Durante a sessão, a bancada do PT apresentou um relatório em separado que continha 485 páginas, com o intuito de contrabalançar o documento do relator, deputado Fábio Faria de Sá, do Podemos. A prática de leitura de textos extensos é uma estratégia comum entre os parlamentares para provocar o adiamento das votações.
Após a leitura de seis páginas do relatório do PT, os membros da comissão decidiram adiar a discussão por uma semana, com a condição de que o partido aceitasse considerar como lidas ao menos 100 páginas do seu documento, restando assim 385 páginas ainda por ler.
O relatório apresentado por Fábio Faria de Sá sugere uma arrecadação prevista para o ano de 2027 de aproximadamente R$ 384 bilhões, com despesas projetadas em um nível similar. Caso o texto seja aprovado na comissão, ele seguirá para votação no plenário, onde deve ser analisado no mesmo dia.

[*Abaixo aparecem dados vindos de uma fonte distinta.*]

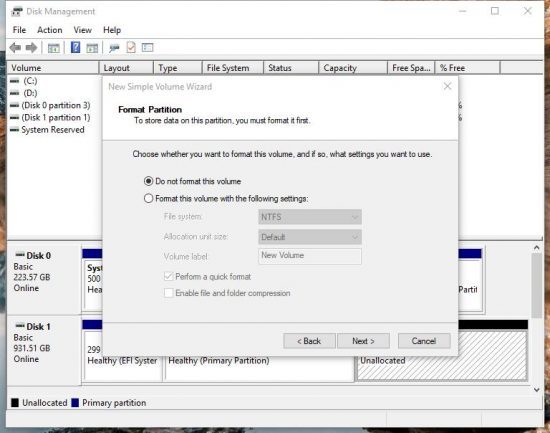Open the Allocation unit size dropdown
The height and width of the screenshot is (433, 550).
pos(310,237)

Esse adiamento reflete as dificuldades enfrentadas na busca por consenso entre as diferentes bancadas, especialmente em momentos em que a elaboração orçamentária se torna um tema central nas discussões legislativas. A LDO é um documento fundamental que orienta a execução orçamentária e a programação financeira do estado, sendo essencial para o planejamento das ações governamentais nos próximos anos.